Data selection schemes
Data selection schemes define which data are considered in the analysis. You can select, for example, which data points or dilution steps you want to include. The default scheme simply selects all data points.
Outlier detection
Use outlier detection to detect outlying response values. PLA 3.0 supports replicate-based outlier detection (Dixon, Grubbs, and Standard deviation tests) and model-based outlier detection (Studentized residuals test). How PLA 3.0 handles statistical outliers depends on the outlier processing setting. For example, you can exclude them from further analysis or mark them as outliers.
With outlier detection turned on, you can define how PLA 3.0 should process outliers. You can, for example, exclude outlying response values from regression, or only mark them as outliers in plots and reports.
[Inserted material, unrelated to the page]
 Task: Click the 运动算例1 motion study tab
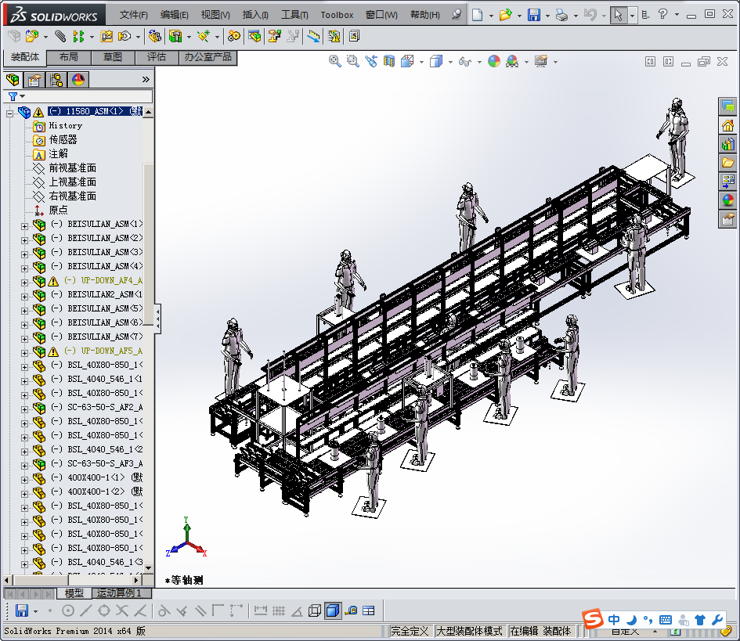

Configuration optimization
Use configuration optimization to automatically detect the linear portion of dose-response curves. With optimization turned on, PLA 3.0 calculates all possible configurations of dilution steps as defined by the optimization parameters. If you use a partial dose range for potency calculation, configuration optimization is applied to the partial range only.
Two allocation ranges are available for optimization, that is, maximum range and best range. Use maximum range to find the maximum range where all suitability tests are passed, and best range to find the best range for regression using R squared.
If you set up configuration optimization such that no configurations remain for testing, PLA 3.0 calculates the assay with deactivated optimization and adds a warning message to the calculation dialog and the report.
Assignment to assay elements
You set up data selection schemes once and assign them to as many elements as you require.